> _原文摘录_:
════════════════

本报沈阳讯 记者 蔡树农 地球变暖从暖冬开始,暖冬的持续蔓衍绝对可能成为威胁人类生存的灾难,所以,7日晚,当我从江南杭州飞到北京参加第二届兰亭奖新闻发布会时,却感觉不到北方冬的寒冷,心里不禁痛骂:天,怎么也变得如此这般地乱了!好在8日晚,我又从北京与徐海、曾翔一起飞到沈阳,一出机舱,冬的味道便嗖嗖冷进衣领袖口——零下7摄氏度。
沈阳书协副主席庄廷伟开车载着我们穿越沈阳零下7摄氏度的“天”驰向烧烤铺,填了宵夜后送达宾馆。宾馆房间暖气融融,愈加凸显零下7摄氏度冬夜的冷冽,但我喜欢,因为冬天的本质就应该是寒冷的,哪怕刺骨,哪怕冻土,人们没有理由责怪冬的不够“温暖”、不够“柔情”,恰恰是冬的“温暖柔情”会笑里藏刀,会让地底空间的害虫害菌猖狂肆虐——它让我联想起书法界没有冬天的“春天”,虚伪,混浊,泥沙俱下,病毒滋生。由于缺乏书法批评的“冬”的“灭菌消毒”,书法创作往往陷入“安乐死”的自绝道路,书法繁荣的假象吞噬着书家明辨是非的眼睛,使得权倾一时的书法操控者为所欲为。

════════════════

> _存储数据_:

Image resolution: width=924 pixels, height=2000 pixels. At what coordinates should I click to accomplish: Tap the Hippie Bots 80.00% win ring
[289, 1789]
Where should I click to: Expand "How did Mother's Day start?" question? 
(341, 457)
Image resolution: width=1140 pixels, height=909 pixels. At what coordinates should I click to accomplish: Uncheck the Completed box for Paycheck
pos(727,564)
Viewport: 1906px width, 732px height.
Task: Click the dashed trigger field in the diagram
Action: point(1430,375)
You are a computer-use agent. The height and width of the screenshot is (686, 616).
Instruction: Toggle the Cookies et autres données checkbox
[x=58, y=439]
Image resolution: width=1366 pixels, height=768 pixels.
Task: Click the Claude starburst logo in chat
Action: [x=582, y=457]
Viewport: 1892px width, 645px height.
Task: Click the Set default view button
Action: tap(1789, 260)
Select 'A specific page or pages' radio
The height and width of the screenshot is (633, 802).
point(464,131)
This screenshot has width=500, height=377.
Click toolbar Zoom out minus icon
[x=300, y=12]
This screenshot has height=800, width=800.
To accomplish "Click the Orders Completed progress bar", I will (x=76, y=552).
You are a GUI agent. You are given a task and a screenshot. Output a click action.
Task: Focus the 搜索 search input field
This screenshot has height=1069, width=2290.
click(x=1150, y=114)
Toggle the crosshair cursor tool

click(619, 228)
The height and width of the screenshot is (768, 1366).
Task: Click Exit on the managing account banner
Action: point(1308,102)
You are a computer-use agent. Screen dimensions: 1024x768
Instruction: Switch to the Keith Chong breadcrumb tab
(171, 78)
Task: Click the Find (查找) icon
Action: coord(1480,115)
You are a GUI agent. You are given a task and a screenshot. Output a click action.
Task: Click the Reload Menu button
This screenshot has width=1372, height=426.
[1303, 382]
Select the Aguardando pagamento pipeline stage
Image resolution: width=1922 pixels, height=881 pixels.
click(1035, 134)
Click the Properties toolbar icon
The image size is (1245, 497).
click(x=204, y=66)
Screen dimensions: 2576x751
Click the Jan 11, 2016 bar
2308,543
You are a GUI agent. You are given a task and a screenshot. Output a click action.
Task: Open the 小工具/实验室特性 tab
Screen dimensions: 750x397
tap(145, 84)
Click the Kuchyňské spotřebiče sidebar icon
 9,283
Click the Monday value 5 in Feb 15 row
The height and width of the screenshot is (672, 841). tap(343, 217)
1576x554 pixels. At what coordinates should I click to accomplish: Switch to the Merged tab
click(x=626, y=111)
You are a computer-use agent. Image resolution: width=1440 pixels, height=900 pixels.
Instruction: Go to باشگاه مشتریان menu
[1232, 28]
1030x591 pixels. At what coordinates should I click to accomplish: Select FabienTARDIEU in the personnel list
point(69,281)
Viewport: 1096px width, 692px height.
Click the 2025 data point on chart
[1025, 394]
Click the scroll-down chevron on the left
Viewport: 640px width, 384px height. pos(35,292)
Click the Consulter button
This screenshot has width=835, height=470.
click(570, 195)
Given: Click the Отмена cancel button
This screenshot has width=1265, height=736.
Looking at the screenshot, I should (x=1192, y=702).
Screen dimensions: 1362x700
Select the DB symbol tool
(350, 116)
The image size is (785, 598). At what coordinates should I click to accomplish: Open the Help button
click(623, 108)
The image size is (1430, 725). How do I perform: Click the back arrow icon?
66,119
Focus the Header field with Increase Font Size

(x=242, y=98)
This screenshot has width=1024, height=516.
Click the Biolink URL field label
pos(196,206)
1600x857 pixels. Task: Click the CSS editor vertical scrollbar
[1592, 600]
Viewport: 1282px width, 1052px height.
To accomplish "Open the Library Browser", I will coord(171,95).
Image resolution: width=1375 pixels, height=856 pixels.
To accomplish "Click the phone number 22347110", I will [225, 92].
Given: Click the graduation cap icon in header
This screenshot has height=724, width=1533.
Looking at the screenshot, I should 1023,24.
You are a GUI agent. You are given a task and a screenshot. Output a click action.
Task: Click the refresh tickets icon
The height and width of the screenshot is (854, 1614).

════════════════

> _练习说明_: 续写这篇从沈阳冬夜写到书法批评的文字，从“使得权倾一时的书法操控者为所欲为。”一句之后写起。

> _参考答案_:
很难相信,12月9日揭幕于辽宁省博物馆,辽宁省文化厅、省文联、省书协等主办的“李宝权书法作品展”的书法座谈会上,大家会对主人公——沈阳市副市长、书法家李宝权的书法作品直言不讳,有好说好,有坏说坏。座谈会主持董文一口一个“宝权”,坚称“从不喊他为市长”,“如果认为他是官员书法,那是看低了他,他不是官员、‘票友’书家,是具备专业水准的书家”。我的看法也是,这位憨敦厚实的李宝权繁重政务之余,竟还能从容挥毫,诸体均涉,若非“三更灯火五更鸡”不能办此,另一方面也说明他沉湎书法的“不可救药”。据了解,他曾经一度迷恋北京已故某隶书名家习俗难消的隶书作品,后遭一书友劝诫,遂“弃暗投明”,书友表扬他“学习上很听话”,于是他更来劲了,把书友的字号“砚农”拿来做了自己的笔名,甚至将书友的“砚农”印“窃”为己有,俨然一派文人天真。有趣的是,李宝权长期分管的事务就是沈阳市的农业工作,他是既做“农业”副市长,又做“砚池”书法家,“砚农”一体,不息耕耘。
李宝权的书法给人的印象是金石气中绕清雅气,熟练中带生疏,前者代表他的品位,后者似乎验证他从事书法的时间太少,影响创作,他的一位朋友指出他的一些书法创作完成于国外公务考察间隙,观看展览作品,果不其然,钦佩,钦佩。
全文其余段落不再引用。